Implementing an Effective Interoperable EHR System

Mrunal Shah, MD, ABFM, discussed his large integrated health system's experiences with implementing a system-wide electronic record.

During his educational session Tuesday morning at HIMSS, “Healthcare Interoperability: Achieving Meaningful Use and Beyond,” Mrunal Shah, MD, ABFM, vice president of Physician Technology and OhioHealth Information Services, discussed his large integrated health system’s experiences with implementing a system-wide electronic record. The number one question during the process, said Shah, was always “How do we create an environment to improve patient care?”

At the start of the process, in 2005, Shah said that OhioHealth knew they had a large amount of digital information already out there in their system (some physician offices had at that point already begun to implement EHRs in their offices), but the problem was that the data “stayed where it was in the system,” with no mechanism for exchanging data among the various providers.

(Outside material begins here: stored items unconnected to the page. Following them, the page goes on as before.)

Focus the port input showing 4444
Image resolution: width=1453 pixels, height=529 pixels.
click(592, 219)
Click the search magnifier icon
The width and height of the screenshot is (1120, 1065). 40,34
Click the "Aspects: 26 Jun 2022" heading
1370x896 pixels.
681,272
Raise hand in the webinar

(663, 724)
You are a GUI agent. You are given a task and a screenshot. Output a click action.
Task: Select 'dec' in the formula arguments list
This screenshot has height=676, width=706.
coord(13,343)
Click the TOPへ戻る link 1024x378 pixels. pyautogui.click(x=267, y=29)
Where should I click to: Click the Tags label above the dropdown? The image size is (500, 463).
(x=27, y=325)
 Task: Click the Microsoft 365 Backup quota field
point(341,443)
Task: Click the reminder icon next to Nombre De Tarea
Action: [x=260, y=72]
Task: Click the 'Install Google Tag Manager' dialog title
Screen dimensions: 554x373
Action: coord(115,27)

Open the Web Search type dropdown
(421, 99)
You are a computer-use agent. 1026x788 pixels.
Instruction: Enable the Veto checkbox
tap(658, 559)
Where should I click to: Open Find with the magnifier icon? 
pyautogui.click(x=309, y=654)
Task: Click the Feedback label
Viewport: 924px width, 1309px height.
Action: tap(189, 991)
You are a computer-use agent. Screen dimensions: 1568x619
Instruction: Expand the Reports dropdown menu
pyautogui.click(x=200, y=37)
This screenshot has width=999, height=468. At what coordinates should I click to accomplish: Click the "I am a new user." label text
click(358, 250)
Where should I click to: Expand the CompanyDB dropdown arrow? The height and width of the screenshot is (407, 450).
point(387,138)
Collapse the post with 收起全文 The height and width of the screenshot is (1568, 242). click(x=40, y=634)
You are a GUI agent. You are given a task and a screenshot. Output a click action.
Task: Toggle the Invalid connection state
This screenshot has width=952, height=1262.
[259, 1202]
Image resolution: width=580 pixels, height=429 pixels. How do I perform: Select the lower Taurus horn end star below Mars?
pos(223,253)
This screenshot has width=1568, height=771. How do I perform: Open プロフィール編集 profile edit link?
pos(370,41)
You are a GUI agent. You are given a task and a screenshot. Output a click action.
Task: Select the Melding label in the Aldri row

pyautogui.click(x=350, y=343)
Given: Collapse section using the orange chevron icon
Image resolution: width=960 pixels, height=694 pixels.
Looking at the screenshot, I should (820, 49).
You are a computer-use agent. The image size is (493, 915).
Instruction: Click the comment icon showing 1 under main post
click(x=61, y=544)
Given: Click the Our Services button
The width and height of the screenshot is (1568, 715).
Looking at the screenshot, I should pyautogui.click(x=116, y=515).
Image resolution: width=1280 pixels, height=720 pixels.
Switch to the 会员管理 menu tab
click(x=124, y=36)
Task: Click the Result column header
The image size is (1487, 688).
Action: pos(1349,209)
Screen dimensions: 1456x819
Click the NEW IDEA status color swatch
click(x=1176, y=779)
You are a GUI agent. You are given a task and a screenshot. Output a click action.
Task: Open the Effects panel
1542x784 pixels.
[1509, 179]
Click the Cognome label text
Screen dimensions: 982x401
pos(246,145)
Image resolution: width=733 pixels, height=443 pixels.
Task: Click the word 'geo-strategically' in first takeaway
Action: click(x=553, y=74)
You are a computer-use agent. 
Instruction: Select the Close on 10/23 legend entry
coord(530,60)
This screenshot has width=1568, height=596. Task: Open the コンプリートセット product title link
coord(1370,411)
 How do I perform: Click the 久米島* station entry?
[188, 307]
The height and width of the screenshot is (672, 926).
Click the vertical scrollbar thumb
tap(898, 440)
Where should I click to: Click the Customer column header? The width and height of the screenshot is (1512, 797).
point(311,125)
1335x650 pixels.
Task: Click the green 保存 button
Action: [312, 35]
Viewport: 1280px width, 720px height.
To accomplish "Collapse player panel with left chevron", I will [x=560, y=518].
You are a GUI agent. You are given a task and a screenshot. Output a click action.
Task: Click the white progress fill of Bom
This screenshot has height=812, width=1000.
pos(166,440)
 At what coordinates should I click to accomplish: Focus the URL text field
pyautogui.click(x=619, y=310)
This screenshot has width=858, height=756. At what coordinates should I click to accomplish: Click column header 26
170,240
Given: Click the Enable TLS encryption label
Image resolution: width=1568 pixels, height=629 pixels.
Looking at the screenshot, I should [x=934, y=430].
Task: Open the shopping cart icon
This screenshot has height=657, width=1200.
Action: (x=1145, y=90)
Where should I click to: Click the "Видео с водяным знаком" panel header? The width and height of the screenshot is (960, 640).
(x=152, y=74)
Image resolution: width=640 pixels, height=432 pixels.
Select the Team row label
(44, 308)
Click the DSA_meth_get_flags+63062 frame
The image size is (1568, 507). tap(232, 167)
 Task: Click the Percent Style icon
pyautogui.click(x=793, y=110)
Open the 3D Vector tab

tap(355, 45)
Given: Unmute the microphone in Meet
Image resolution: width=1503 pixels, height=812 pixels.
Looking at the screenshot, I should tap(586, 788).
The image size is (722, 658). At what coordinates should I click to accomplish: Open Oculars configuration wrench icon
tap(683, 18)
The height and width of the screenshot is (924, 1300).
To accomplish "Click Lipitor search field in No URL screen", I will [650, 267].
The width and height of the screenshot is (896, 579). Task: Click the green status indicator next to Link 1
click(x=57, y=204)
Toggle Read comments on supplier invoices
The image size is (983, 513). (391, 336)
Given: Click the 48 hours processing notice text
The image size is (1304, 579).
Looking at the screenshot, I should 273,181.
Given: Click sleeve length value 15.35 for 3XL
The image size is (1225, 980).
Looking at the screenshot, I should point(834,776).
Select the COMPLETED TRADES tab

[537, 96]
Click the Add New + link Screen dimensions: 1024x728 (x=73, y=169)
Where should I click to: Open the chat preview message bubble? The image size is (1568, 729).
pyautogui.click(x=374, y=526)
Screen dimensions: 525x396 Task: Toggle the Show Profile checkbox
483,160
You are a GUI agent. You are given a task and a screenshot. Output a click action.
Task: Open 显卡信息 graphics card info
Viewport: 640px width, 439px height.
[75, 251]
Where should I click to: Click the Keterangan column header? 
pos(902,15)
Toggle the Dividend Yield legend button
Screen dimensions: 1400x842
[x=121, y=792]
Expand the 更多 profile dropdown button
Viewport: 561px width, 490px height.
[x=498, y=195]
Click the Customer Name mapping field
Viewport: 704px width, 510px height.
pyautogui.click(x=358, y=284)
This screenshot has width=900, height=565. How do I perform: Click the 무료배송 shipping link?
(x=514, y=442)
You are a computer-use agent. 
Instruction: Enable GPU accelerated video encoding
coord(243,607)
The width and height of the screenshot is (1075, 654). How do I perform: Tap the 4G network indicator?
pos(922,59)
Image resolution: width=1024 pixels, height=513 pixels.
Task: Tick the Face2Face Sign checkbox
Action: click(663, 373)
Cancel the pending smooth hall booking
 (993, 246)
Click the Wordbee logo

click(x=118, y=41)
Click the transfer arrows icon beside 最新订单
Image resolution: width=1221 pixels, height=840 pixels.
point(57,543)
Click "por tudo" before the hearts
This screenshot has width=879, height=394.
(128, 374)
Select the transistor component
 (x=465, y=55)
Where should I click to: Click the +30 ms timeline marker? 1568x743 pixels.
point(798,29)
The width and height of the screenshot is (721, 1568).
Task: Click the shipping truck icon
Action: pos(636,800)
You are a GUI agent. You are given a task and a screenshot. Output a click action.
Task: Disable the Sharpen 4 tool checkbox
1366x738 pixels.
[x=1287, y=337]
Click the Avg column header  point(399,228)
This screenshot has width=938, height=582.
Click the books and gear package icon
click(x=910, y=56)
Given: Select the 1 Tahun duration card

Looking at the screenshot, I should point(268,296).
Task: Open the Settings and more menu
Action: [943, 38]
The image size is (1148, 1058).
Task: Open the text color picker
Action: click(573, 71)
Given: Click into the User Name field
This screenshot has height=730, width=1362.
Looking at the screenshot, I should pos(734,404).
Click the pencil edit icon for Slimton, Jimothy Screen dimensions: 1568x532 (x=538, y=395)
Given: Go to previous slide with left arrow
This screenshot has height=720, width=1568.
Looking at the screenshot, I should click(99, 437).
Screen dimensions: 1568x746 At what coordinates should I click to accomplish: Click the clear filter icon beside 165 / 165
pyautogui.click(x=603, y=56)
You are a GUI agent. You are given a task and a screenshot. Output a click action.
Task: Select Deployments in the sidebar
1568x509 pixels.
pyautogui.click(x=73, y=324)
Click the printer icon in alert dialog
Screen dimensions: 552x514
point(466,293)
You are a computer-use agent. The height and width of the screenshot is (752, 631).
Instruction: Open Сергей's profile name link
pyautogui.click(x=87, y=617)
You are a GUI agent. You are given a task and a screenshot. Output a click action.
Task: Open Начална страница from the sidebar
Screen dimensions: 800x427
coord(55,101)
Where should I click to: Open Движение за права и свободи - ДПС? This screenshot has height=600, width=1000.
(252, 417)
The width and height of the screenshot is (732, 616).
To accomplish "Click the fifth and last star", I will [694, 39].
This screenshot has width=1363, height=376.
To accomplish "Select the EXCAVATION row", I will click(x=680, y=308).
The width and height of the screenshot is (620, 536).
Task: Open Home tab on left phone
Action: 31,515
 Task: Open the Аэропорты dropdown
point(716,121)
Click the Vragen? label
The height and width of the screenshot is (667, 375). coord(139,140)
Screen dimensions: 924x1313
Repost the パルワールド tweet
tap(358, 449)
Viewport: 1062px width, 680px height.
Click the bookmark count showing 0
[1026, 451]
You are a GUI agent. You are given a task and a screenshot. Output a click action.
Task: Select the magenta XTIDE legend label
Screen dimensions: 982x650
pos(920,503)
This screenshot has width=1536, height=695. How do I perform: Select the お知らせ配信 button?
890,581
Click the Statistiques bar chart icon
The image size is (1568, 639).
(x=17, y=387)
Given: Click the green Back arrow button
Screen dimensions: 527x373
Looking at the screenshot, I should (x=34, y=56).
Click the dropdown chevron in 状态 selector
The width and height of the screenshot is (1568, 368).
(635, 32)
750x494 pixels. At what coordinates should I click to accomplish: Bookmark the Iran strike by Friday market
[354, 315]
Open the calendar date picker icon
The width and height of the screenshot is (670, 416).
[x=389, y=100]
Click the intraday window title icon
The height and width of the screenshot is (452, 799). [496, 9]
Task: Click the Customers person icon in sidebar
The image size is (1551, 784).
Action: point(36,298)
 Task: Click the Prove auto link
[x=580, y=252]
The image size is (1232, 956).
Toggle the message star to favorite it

Before an effective solution could be implemented, Shah’s organization had to answer a number of questions and concerns (a number of which are by now no doubt familiar to many providers and groups who have undergone their own implementation process):

Can we make sure we can “bring the data back?” In other words, can the EHR ensure that patients who contact multiple points of the health system are matched appropriately with their data? In other words, can you ensure you match the right data to the right patient 100% of the time.

How do you account for the concerns and needs of all stakeholders in the process? In Shah’s case, this included the reference lab and radiology, the marketing and communications team (being able to advertise that you have a way to connect with physicians can be a powerful recruiting tool); the operations team; the legal team (which wants to make sure the system provides physicians with information in as rapid and predictable manner as possible while simultaneously ensuring a safe environment for patient data); and the physician leadership (who will be the ones to articulate and explain the value of the EHR in this environment).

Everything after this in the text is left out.